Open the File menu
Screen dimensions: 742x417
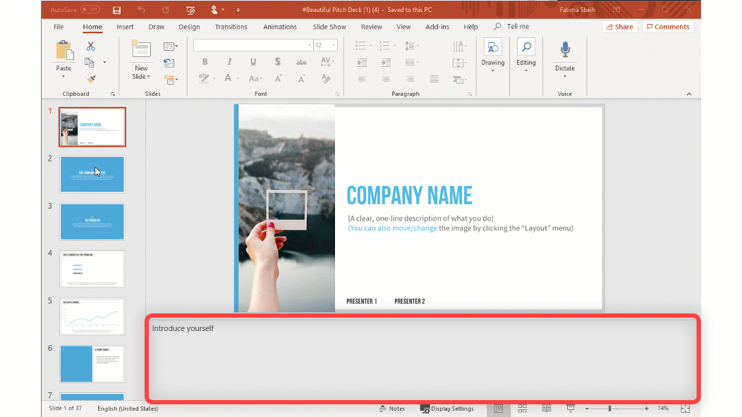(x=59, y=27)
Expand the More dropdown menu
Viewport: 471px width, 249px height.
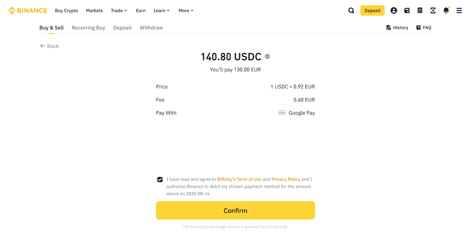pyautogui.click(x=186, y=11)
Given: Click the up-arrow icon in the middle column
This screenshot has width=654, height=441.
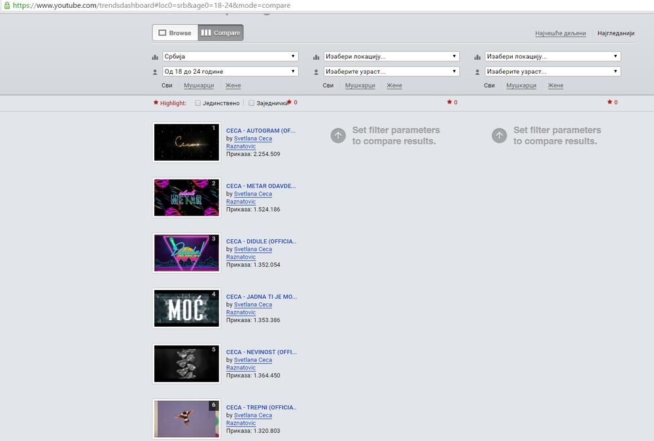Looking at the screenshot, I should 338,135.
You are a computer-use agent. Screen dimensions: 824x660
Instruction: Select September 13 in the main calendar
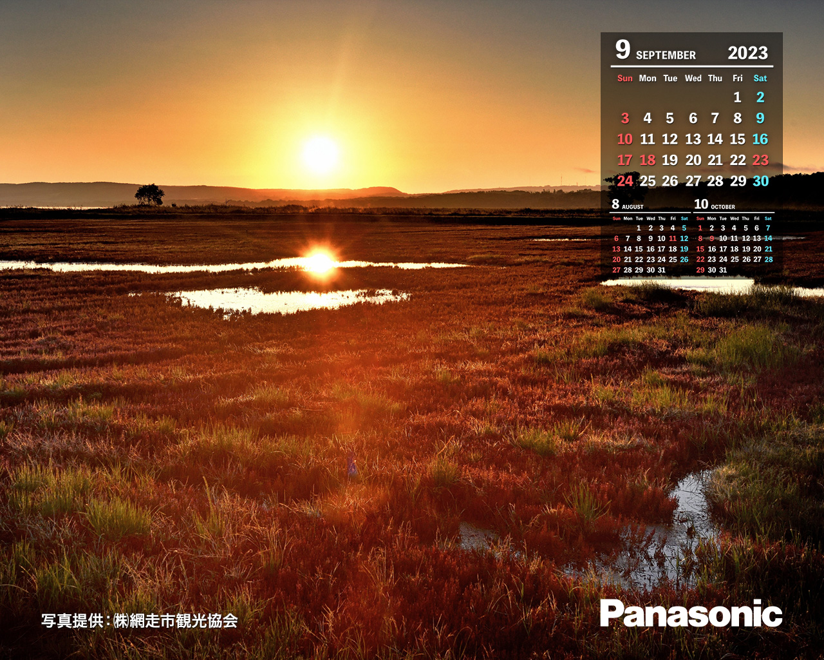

- What the exercise asks
In the records above, find the line that contains "Viewport: 471px width, 249px height.". Print it and every later line exactly, omitting the pictures.

- Reply to the exercise
Viewport: 471px width, 249px height.
pyautogui.click(x=186, y=11)
Given: Click the up-arrow icon in the middle column
This screenshot has width=654, height=441.
Looking at the screenshot, I should 338,135.
You are a computer-use agent. Screen dimensions: 824x660
Instruction: Select September 13 in the main calendar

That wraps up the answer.